To Fire Commissioner Derrick Sawyer, who lauded Craig-Lewis at a news conference, the mother of two was a "firefighter's firefighter."
To her brother, Michael Craig, 33, she was a hero.
"She went out fighting," he said, surrounded by loved ones in Craig-Lewis' neat two-story brick twin on Friendship Street.
"There's nothing better than an honorable death. We all don't have an opportunity to die with so much honor. I'm proud of her."
The first woman firefighter to die on duty in Philadelphia history, Craig-Lewis is one of 83 women firefighters to perish on the job nationwide since 1990, according to figures from the U.S. Fire Administration, a data-collection and analysis agency that is part of the Department of Homeland Security. During that same time, 3,005 male firefighters died on duty, figures show.
While Craig-Lewis' death was a shock, those close to her had harbored fears that the worst might happen.
Her friend Fatima Hart had a habit of texting her pal whenever she heard that a Philadelphia firefighter had been injured.
After Hart, 35, learned there was an injured firefighter in West Oak Lane on Tuesday morning, she began texting Craig-Lewis.
Knowing that her friend had not been scheduled to work, Hart grew annoyed when Craig-Lewis did not respond.
Pique intensified to concern: "I was getting real worried," Hart said. "Then my world just fell apart."
The women had been close for about 12 years, since Craig-Lewis worked as a driver and dispatcher for SEPTA's Customized Community Transportation, which provides paratransit service for senior citizens and people with disabilities.
"Her loyalty was amazing," Hart said.
They had traveled together to Las Vegas, Mexico, and the Bahamas.
"We had some crazy times," Hart said.
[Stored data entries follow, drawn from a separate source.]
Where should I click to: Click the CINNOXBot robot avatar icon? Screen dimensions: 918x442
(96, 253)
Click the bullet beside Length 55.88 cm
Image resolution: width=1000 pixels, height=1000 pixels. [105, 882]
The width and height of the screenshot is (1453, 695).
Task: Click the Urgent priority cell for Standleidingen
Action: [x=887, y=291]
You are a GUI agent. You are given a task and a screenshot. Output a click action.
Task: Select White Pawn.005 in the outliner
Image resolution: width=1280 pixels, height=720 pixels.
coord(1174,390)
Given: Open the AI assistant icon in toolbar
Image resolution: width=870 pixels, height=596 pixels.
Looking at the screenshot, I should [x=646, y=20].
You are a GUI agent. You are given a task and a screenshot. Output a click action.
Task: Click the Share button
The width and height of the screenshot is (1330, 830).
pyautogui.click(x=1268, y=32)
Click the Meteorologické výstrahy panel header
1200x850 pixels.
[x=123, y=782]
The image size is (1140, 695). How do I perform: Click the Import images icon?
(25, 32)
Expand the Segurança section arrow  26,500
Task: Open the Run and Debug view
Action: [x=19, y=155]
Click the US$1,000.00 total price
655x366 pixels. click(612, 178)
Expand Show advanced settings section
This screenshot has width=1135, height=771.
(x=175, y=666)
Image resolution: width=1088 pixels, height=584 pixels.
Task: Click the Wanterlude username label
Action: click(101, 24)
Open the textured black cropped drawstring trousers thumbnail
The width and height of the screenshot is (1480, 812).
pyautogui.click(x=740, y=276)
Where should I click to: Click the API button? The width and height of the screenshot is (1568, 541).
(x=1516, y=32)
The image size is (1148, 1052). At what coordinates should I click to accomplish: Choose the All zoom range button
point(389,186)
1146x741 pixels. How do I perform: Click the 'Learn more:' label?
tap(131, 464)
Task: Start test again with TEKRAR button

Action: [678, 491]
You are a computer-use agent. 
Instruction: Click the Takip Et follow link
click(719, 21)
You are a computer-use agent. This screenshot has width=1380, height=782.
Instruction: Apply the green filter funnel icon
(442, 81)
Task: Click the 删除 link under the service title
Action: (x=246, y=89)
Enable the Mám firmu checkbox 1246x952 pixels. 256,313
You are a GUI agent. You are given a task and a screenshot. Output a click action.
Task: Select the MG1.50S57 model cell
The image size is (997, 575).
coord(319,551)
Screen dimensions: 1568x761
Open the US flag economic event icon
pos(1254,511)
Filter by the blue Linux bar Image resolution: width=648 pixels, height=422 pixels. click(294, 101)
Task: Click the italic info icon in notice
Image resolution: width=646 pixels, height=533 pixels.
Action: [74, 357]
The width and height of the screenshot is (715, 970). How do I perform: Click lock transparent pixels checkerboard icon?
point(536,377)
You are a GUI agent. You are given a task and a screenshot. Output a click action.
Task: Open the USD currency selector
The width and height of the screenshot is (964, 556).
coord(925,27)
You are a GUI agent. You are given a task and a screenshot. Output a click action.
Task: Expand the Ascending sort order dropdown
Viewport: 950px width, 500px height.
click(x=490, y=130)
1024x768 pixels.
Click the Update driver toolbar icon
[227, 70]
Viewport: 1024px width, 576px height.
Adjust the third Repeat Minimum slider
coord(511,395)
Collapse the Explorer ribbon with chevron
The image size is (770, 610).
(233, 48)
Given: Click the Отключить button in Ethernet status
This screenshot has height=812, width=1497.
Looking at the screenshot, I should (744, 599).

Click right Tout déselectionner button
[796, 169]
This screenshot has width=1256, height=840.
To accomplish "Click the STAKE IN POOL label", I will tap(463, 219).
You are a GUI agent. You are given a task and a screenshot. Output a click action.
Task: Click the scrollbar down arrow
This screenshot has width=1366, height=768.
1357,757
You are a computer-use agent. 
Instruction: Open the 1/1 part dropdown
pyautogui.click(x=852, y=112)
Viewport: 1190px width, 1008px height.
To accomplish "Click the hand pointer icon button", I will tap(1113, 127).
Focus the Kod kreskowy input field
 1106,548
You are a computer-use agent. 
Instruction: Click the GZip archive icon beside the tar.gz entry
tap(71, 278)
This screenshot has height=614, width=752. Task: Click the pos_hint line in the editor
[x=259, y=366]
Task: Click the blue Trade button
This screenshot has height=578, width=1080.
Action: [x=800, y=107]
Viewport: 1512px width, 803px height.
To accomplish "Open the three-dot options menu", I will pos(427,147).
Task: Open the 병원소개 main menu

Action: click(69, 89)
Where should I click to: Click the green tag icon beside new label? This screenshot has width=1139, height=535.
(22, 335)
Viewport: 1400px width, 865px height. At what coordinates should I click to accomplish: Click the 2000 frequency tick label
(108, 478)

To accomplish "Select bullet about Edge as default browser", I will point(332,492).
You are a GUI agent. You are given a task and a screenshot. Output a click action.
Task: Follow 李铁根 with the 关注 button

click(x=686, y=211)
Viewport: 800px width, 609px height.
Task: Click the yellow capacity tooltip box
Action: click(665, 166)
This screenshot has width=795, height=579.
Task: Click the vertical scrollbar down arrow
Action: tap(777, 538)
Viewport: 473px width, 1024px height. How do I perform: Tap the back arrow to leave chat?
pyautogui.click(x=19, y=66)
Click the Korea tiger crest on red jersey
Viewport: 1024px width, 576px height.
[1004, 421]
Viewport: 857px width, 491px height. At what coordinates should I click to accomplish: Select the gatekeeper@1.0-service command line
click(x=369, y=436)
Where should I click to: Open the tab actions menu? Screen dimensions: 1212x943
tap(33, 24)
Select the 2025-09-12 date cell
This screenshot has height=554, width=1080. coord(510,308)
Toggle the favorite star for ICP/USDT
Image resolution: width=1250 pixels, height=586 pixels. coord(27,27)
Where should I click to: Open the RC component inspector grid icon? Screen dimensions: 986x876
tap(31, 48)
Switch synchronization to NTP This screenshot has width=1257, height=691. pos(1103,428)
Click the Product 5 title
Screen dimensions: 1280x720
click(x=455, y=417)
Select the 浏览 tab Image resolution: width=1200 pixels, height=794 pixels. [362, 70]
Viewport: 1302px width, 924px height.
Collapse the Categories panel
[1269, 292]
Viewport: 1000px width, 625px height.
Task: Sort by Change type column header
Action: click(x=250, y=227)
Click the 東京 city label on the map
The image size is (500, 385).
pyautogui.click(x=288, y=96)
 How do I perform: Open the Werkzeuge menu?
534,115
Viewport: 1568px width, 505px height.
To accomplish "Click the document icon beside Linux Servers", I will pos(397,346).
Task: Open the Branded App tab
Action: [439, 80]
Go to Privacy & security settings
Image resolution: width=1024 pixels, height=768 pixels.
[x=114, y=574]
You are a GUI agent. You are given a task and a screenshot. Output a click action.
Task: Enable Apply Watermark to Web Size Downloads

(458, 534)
Craig-Lewis could be "very playful and silly," she added.
"She's got this laugh," Hart recalled, describing the sound as loud and distinctive, and worthy of razzing from a friend. "I would bust on her laugh real hard."
One of five children, Craig-Lewis was a 1995 graduate of Dobbins High School in North Philadelphia.
Hart said the SEPTA job was a placeholder in Craig-Lewis' life until she could move on to the Fire Department, her first and most enduring love.
After taking the test for admission to the Fire Academy, Craig-Lewis had to wait 18 months before she was accepted, friends said. She took a pay cut to become a firefighter, they said.
During her firefighting career, Craig-Lewis worked at Engine 9 and Ladder 21 in Germantown, Engine 45 in North Philadelphia, and Engine 64 in Rhawnhurst, city officials said.
At a news conference Tuesday afternoon, Mayor Nutter described Craig-Lewis, one of 150 women firefighters, paramedics, and EMTs in Philadelphia, as "decorated." He did not elaborate.
Craig-Lewis had been injured on the job eight years before, friends said. Focused on holding a hose as she battled a blaze, Craig-Lewis did not realize that her right leg had been pressed against a piece of fire-heated metal, they said.
The resulting burn required a skin graft and kept Craig-Lewis bedridden for two months, they said.
Hart helped Craig-Lewis, making sure her son, now a junior at New Foundations Charter School in Holmesburg, got to school each day.
Fighting through his grief, Anderson managed to sum up the woman he loved:
"She was a great mom, a great girlfriend, and a great person generally.
"And she took her job seriously."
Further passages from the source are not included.